IN NOME DEL POPOLO ITALIANO

LA CORTE SUPREMA DI CASSAZIONE

SEZIONE PRIMA CIVILE

Composta dagli Ill.mi Sigg.ri Magistrati:

Dott. GENOVESE Francesco Antonio – Presidente

Dott. TRICOMI Laura – Consigliere

Dott. IOFRIDA Giulia – Consigliere

Dott. CAIAZZO Rosaria – Consigliere

Dott. RUSSO Rita E. A. – rel.
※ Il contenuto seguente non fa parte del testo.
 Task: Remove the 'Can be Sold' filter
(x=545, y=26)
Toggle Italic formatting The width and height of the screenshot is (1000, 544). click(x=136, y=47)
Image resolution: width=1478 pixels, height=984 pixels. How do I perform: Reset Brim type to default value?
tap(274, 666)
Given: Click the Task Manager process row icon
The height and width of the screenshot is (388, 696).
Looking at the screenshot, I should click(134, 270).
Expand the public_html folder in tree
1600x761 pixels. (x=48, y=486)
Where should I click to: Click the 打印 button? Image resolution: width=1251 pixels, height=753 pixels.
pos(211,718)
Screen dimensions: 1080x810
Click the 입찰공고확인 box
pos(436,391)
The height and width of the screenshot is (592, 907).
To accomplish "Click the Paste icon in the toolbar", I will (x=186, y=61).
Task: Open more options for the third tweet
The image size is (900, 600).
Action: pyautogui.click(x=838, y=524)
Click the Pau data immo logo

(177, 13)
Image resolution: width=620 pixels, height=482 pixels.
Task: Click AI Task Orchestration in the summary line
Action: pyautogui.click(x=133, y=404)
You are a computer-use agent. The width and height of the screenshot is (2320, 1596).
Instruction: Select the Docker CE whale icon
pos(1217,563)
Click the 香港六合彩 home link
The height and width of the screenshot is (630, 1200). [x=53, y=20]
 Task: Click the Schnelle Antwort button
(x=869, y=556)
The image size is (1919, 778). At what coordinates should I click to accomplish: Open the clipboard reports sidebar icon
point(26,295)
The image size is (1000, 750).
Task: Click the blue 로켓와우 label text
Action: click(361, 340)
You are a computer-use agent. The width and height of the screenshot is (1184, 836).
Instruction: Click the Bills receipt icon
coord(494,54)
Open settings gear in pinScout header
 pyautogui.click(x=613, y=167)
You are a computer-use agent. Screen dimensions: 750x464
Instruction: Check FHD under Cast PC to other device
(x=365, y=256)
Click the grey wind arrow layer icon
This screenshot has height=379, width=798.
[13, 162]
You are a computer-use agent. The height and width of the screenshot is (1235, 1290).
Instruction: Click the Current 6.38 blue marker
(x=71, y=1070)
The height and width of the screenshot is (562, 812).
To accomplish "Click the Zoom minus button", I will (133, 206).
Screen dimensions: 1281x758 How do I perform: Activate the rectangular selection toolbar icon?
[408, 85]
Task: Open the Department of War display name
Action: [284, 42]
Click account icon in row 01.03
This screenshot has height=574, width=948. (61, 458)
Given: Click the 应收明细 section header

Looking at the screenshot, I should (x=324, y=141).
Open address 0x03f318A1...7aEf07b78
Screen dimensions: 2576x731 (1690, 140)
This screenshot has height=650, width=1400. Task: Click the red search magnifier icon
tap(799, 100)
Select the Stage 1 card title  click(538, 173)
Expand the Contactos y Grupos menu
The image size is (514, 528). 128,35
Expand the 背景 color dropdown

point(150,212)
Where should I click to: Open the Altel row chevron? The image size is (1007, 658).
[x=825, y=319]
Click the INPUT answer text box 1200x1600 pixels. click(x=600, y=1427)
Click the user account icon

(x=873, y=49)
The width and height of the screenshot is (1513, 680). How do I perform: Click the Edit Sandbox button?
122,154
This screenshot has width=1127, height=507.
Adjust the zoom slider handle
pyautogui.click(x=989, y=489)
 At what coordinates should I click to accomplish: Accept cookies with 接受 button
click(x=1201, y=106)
Consigliere

ha pronunciato la seguente:

ORDINANZA

sul ricorso iscritto al n. 12777/2022 R.G. proposto da:

(OMISSIS), elettivamente domiciliata in (OMISSIS), presso lo studio dell’avv. (OMISSIS) rappresentata e difesa dall’avv. (OMISSIS);

– ricorrente –

contro

(OMISSIS);

– intimato –

avverso SENTENZA di CORTE D’APPELLO di LECCE n. 1233/2021 depositata il 18/11/2021.

Udita la relazione svolta nella camera di consiglio del 15/11/2023 dal Consigliere RUSSO RITA E. A..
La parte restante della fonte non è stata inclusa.